#### [TASK DIRECTIONS]
Write out again only the lines between the one with "Instruction: Click the Microsoft" and the end of the records below, both ends counted, and don't include the pictures.

#### [DATA EXTRACT]
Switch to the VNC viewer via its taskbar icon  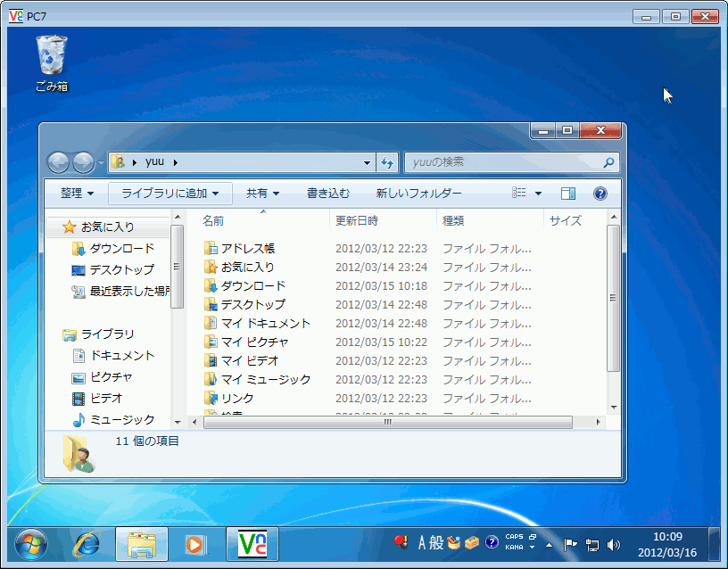tap(251, 546)
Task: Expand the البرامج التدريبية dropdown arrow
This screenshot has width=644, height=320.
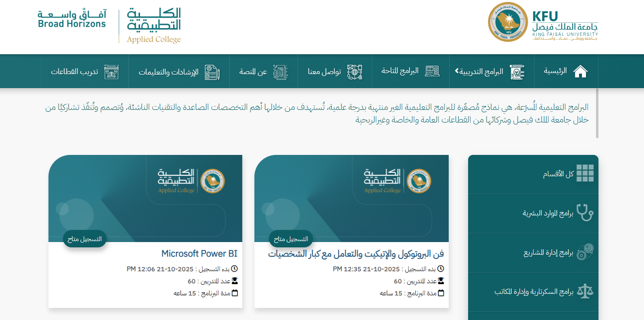Action: point(456,71)
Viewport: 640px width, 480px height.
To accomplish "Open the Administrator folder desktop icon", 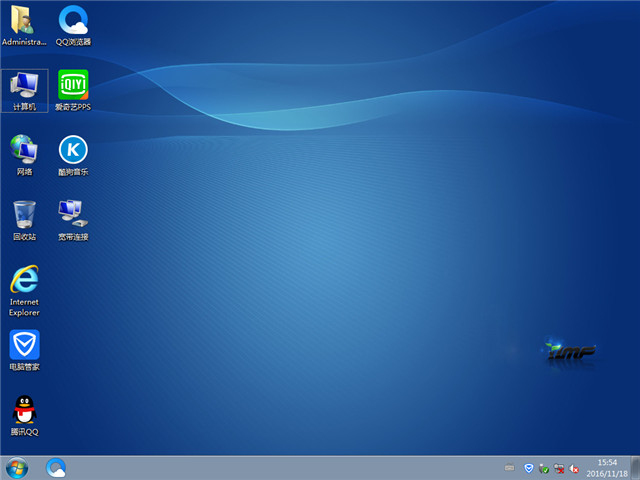I will (24, 25).
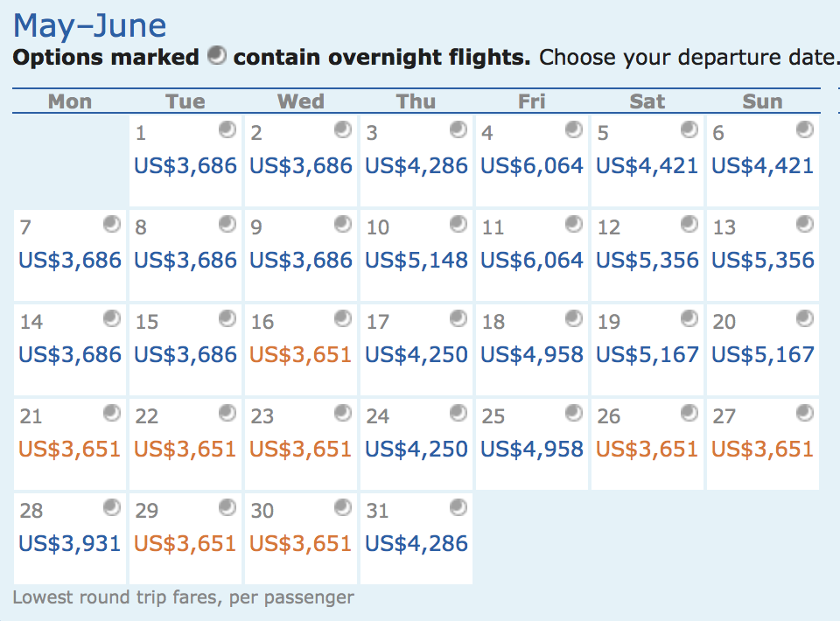The height and width of the screenshot is (621, 840).
Task: Choose the US$6,064 fare on May 11
Action: coord(531,259)

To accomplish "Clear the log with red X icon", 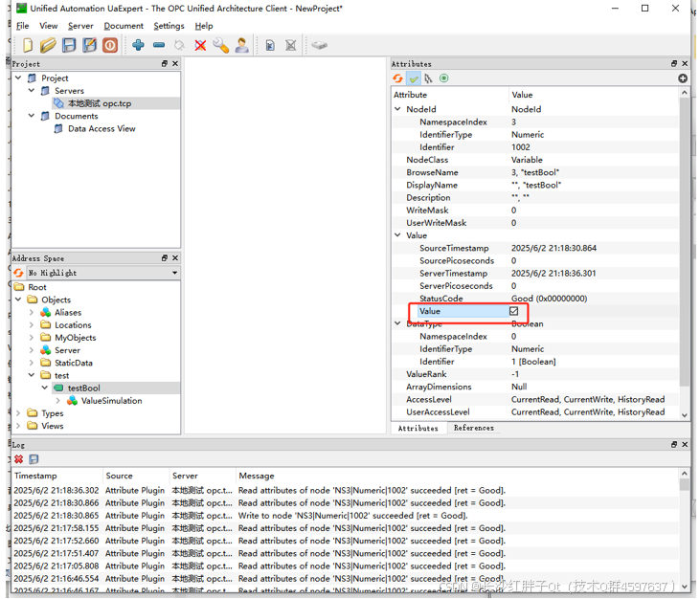I will tap(18, 459).
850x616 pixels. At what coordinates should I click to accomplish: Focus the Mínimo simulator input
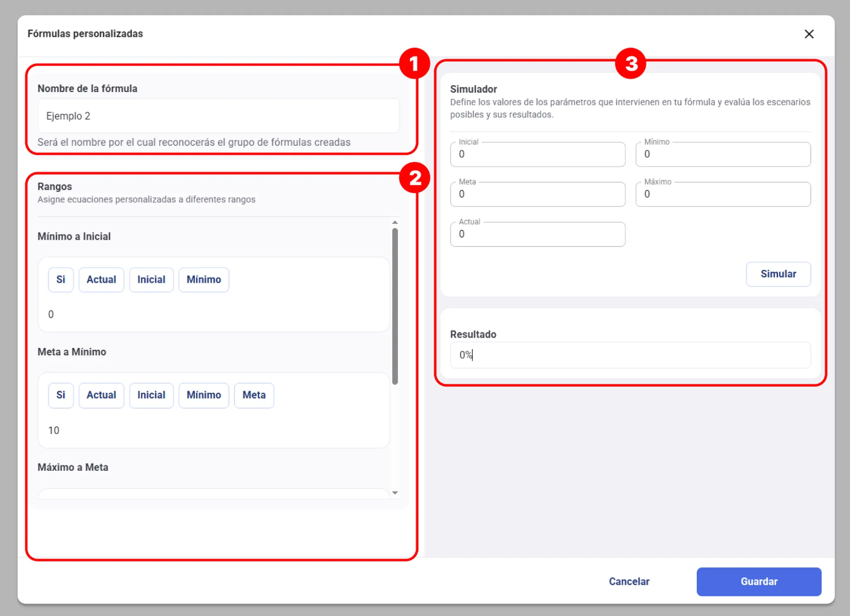click(x=723, y=155)
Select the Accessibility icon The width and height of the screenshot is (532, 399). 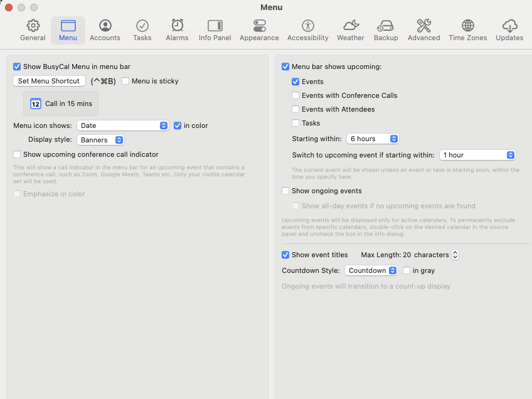tap(307, 29)
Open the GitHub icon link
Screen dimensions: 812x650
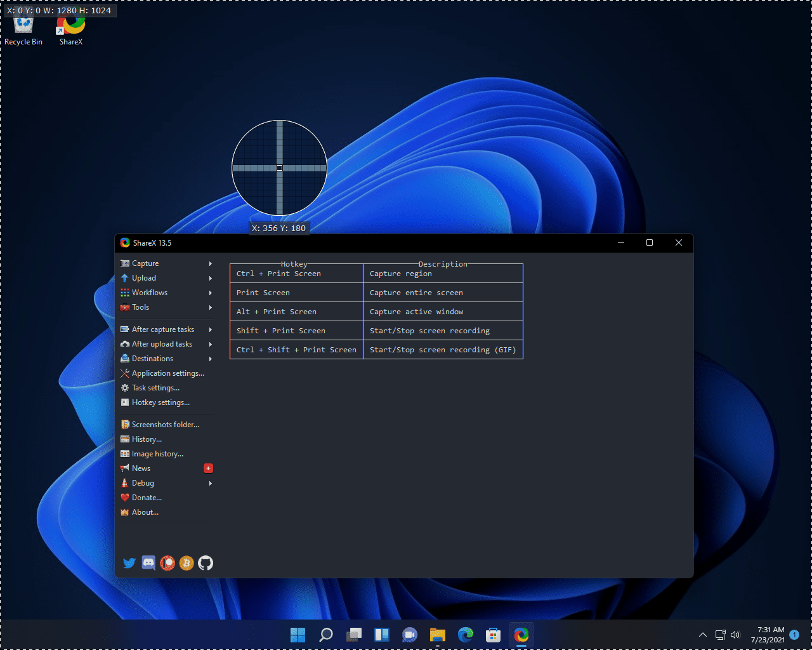pyautogui.click(x=206, y=563)
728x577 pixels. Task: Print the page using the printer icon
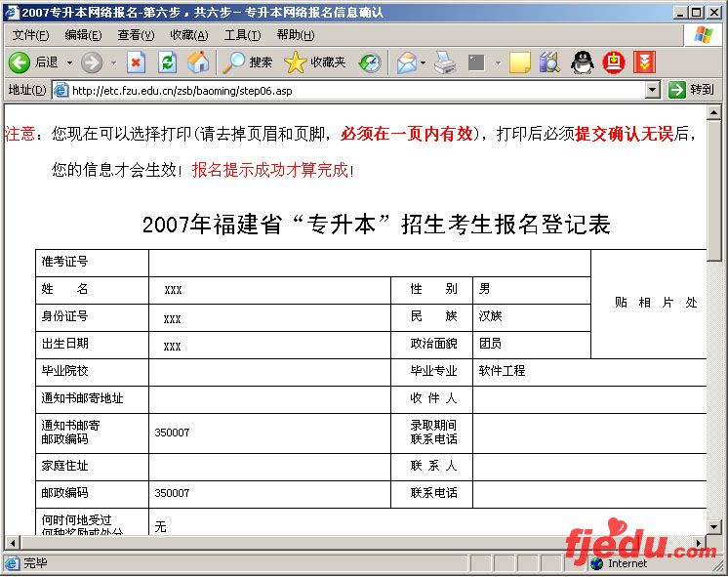click(445, 62)
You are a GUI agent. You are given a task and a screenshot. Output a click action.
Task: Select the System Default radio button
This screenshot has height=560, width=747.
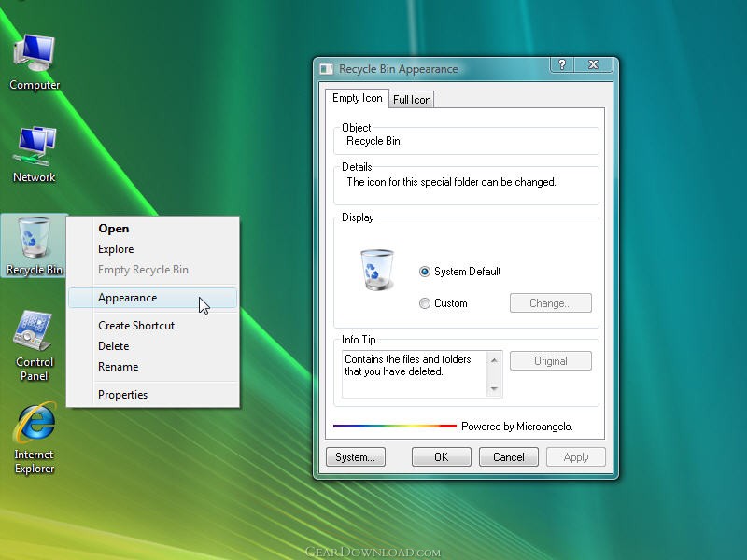pos(425,272)
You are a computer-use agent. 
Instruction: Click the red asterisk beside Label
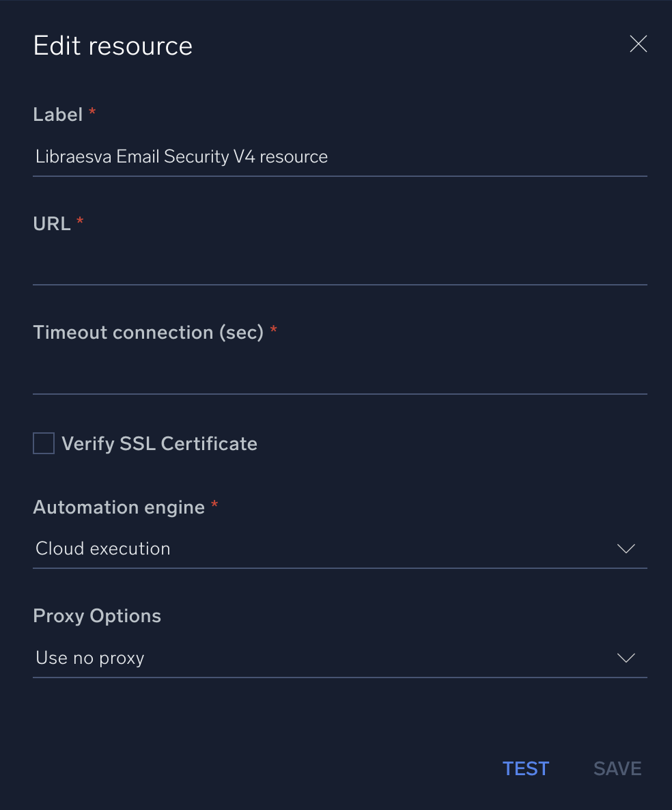tap(92, 112)
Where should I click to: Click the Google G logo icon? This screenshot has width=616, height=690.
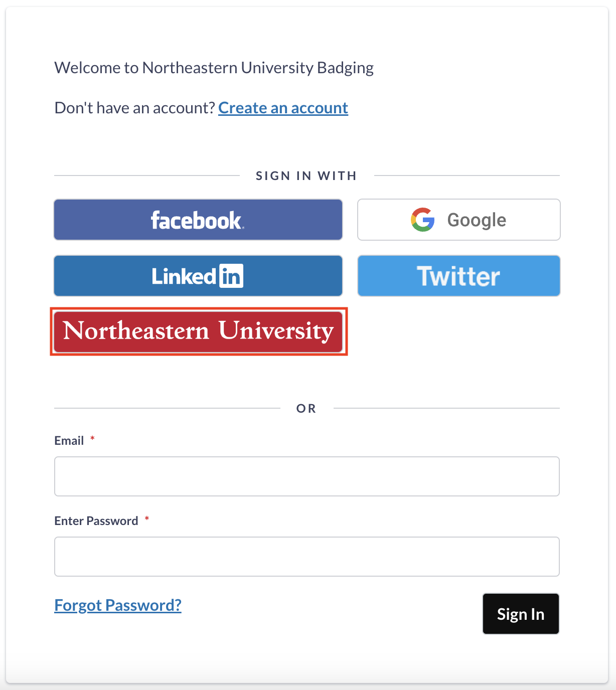422,220
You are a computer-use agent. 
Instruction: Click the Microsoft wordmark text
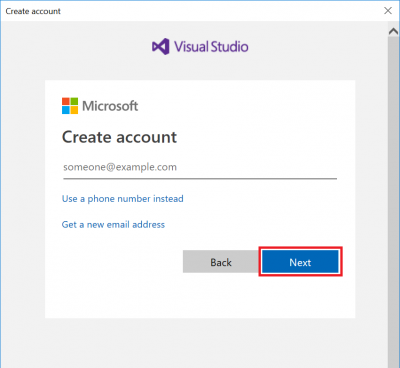coord(110,106)
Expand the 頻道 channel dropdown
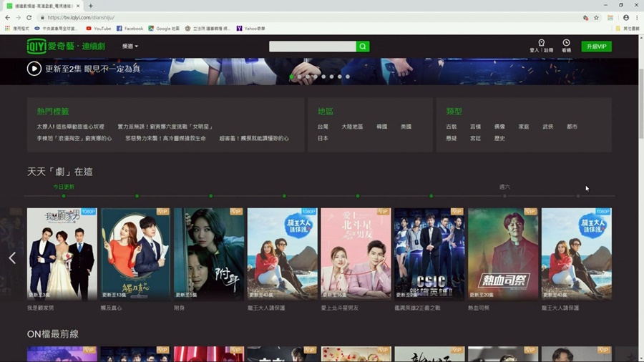The width and height of the screenshot is (644, 362). [x=130, y=47]
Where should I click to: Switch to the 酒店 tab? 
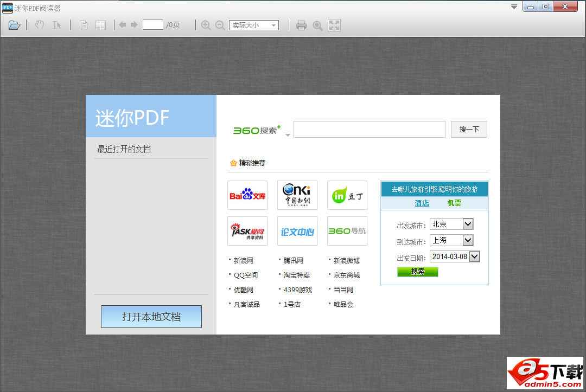(x=422, y=203)
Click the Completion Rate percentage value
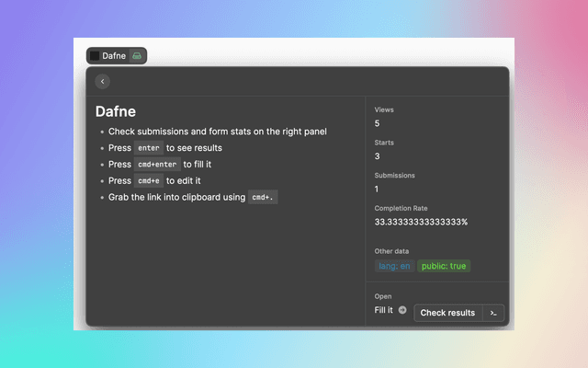The height and width of the screenshot is (368, 588). (421, 222)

#### [WRITTEN REPLY]
Instruction: Click the Microsoft wordmark text
coord(110,106)
Expand the 頻道 channel dropdown
The width and height of the screenshot is (644, 362). [x=130, y=47]
Where should I click to: Switch to the 酒店 tab? 
(x=422, y=203)
Click the Completion Rate percentage value
The height and width of the screenshot is (368, 588). (421, 222)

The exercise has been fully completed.